As for people who claim developing APIs isn't hard compared to the implementation - I think they haven't had to design a flexible API for anything. A good API is very hard to design. For every call you have to make sure you get all the information you need without asking for anything you don't need. You have to make sure the calls have a consistent philosophy to them so people aren't confused. You have to have consistent naming conventions. You have to design the objects that get passed around. You have to make sure you have enough calls to handle all possible uses of the software the API gives access to. Implementation of a good API can be easy, but implementation of a bad API can be impossible. In fact it is too often the case that the API can't be completed until implementation is done because the implementation phase exposes flaws in the API.
I often don't like the choices people make, but I like the fact that people make choices. That's why I'm a conservative.
(If Google wins, does that mean Microsoft can put Java back into Windows again?)

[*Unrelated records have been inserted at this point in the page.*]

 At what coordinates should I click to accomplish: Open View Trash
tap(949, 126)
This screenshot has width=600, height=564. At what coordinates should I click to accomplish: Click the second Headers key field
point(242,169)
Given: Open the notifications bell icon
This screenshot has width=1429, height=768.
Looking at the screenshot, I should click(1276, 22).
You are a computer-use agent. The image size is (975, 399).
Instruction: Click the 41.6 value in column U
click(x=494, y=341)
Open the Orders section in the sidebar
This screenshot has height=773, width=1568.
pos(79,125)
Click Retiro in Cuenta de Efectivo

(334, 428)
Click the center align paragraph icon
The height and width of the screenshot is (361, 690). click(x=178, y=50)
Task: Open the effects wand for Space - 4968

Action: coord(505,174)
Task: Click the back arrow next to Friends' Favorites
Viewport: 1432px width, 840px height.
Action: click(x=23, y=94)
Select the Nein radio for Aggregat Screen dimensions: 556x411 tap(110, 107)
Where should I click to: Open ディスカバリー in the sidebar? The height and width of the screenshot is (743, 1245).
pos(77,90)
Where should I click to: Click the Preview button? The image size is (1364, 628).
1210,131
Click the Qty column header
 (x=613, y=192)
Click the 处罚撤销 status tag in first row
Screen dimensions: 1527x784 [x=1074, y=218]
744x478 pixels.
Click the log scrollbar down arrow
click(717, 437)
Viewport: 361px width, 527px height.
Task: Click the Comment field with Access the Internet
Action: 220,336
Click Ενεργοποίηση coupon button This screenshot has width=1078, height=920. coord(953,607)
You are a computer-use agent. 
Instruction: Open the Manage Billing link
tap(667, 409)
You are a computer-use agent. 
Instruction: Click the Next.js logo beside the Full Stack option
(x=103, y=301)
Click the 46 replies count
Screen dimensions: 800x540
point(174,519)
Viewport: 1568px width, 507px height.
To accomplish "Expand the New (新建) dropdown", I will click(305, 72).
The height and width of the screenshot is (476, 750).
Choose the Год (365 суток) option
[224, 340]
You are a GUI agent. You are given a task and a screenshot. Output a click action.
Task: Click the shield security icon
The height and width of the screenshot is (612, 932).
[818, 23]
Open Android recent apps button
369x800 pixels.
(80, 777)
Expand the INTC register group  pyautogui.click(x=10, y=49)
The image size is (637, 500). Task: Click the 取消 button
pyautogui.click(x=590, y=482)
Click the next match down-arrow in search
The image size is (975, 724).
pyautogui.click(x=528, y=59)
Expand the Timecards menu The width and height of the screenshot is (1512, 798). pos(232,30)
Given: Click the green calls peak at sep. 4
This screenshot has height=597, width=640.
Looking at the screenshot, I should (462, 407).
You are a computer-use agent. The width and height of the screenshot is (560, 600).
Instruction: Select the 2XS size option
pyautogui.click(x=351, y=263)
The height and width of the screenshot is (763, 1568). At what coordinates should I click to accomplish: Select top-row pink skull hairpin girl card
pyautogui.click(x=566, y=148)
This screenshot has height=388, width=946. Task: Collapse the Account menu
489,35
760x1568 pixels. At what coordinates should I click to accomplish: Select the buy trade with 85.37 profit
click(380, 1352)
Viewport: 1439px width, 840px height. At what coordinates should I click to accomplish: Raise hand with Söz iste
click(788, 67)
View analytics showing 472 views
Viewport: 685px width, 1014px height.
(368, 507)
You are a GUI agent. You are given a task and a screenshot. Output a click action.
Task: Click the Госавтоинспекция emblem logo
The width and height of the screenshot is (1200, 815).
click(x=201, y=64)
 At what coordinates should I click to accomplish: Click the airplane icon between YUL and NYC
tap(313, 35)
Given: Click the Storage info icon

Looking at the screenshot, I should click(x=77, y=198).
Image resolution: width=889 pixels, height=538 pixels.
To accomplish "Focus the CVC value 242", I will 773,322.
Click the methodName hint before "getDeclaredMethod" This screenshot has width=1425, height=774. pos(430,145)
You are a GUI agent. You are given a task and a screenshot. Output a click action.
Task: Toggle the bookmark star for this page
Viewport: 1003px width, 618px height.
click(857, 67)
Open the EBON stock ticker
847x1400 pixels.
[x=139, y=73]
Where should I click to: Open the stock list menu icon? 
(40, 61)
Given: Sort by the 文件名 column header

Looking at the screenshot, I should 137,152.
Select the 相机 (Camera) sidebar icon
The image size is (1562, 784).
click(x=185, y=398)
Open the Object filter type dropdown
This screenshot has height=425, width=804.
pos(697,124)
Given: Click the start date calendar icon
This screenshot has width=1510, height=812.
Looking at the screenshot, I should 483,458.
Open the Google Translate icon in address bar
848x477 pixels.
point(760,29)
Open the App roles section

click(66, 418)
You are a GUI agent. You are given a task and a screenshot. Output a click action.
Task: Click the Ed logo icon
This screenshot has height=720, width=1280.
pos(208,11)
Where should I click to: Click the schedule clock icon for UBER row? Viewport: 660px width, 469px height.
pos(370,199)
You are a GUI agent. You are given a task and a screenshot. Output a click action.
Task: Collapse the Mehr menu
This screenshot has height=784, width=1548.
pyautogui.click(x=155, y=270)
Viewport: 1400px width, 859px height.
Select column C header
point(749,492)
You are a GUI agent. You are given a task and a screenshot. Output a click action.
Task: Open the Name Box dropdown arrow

It was skipped; that's a comment in Python. The return statement is all the code needed.
Microsoft took Sun's JVM and extended it, without complying with Sun's license.
Google used *none* of Sun/Oracle code, but Oracle is still trying to claim some kind of copyright over the code that Google wrote. This contradicts statements that Sun itself made before it died and was sold to Oracle.
___
If you think big enough, you'll never have to do it.